Objectives:
(1) Using the coupon collector's problem excerpt, decide whether each statement agrees with it. Answer yes or no for each, and quote the deciding words. (a) The Poisson process approach is described as the only one that yields both the mean and the variance when coupons have unequal probabilities. (b) In Ross's setup, the collector gathers coupons according to a Poisson process with rate 2. (c) The variables $N_j$ are independent of one another.
(2) Reproduce the coupon collector's problem excerpt word for word, from "A question about" to "course, $\sum\limits_j p_j = 1$.".

Source excerpt:
----

Coupon collector's problem: mean and variance in number of coupons to be collected to complete a set (unequal probabilities)

Solution 1:

A3: Using the Poisson process to magically concoct independent random variables. This is the most powerful of all approaches since it's the only one that allows us to solve for both mean and variance for the coupon collector's problem for the general case of coupons having unequal probabilities (and higher moments as well).

The other approaches either work for all moments but only the special case of equal probabilities (A1 and A2) or for the general case of unequal probabilities but only the mean (A4).

A question about this was asked and answered by me earlier: Coupon collectors problem: variance calculation missing a term.. This post is a consolidation.


In example 5.17 of the book, Introduction to probability models by Sheldon Ross, the Coupon collector's problem is tackled for the general case where the probability of drawing coupon $j$ is given by $p_j$ and of course, $\sum\limits_j p_j = 1$.

Now, he imagines that the collector collects the coupons in accordance to a Poisson process with rate $\lambda=1$. Furthermore, every coupon that arrives is of type $j$ with probability $p_j$.

Now, he defines $X_j$ as the first time a coupon of type $j$ is observed, if the $j$th coupon arrives in accordance to a Poisson process with rate $p_j$. We're interested in the time it takes to collect all coupons, $X$ (for now, eventually, we're interested in the number of coupons to be collected, $N$). So we get:

$$X = \max_{1\leq j \leq m}X_j$$

Note that if we denote $N_j$ as the number of coupons to be collected before the first coupon of type $j$ is seen, we also have for the number needed to collect all coupons, $N$:

$$N = \max_{1\leq j \leq m}N_j \tag{0}$$

This equation is less useful since the $N_j$ are not independent. It can still be used to get the mean (see answer A4), but trying to get the variance with this approach gets considerably more challenging due to this dependence of the underlying random variables.

----

Data block:
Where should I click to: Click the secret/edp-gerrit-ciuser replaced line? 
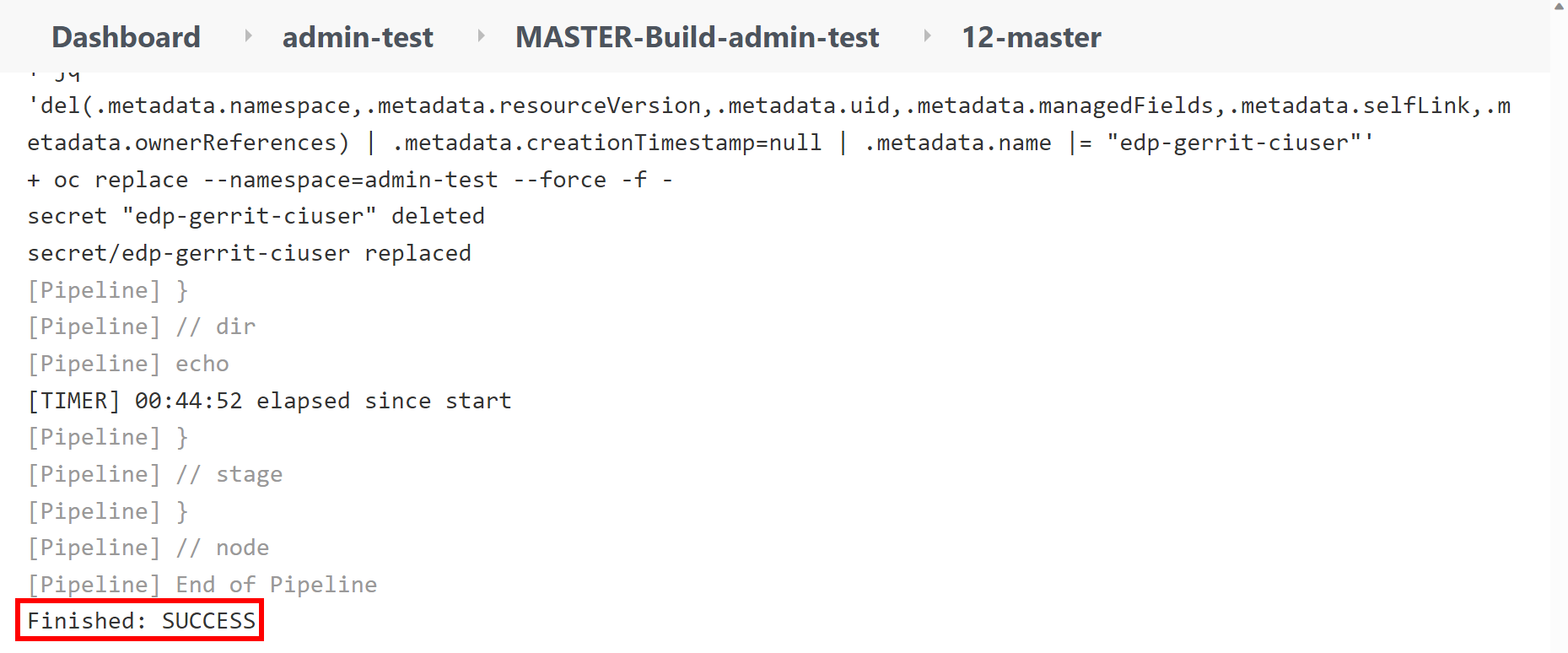pos(249,253)
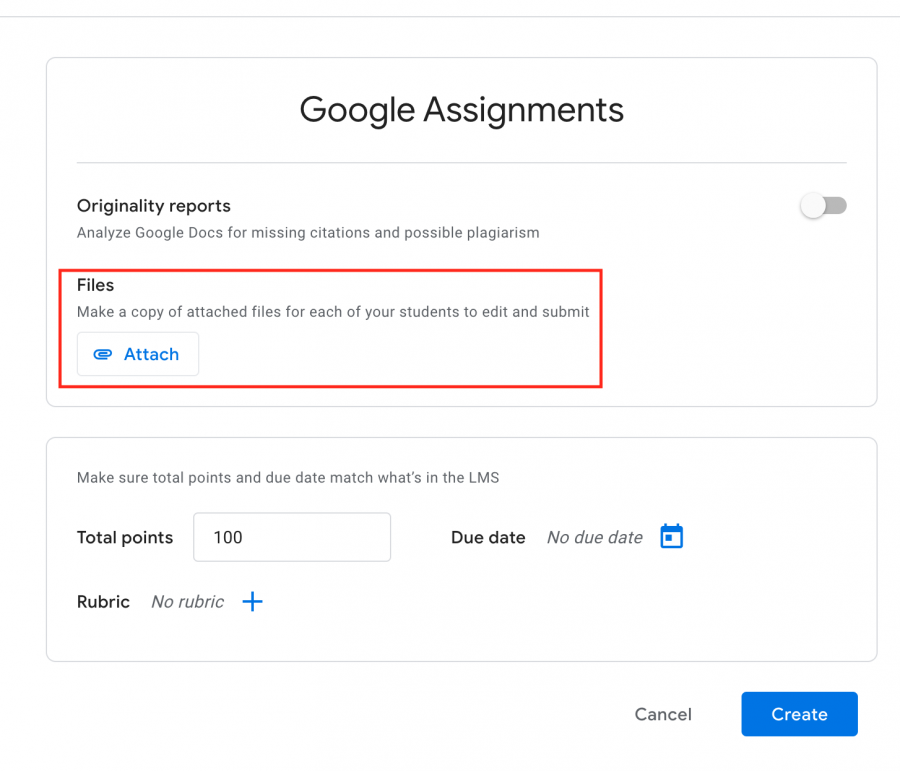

----

Answers for this exercise:
(1)
(a) Yes: "it's the only one that allows us to solve for both mean and variance for the coupon collector's problem for the general case of coupons having unequal probabilities"
(b) No: "the collector collects the coupons in accordance to a Poisson process with rate $\lambda=1$"
(c) No: "the $N_j$ are not independent"

(2)
A question about this was asked and answered by me earlier: Coupon collectors problem: variance calculation missing a term.. This post is a consolidation.


In example 5.17 of the book, Introduction to probability models by Sheldon Ross, the Coupon collector's problem is tackled for the general case where the probability of drawing coupon $j$ is given by $p_j$ and of course, $\sum\limits_j p_j = 1$.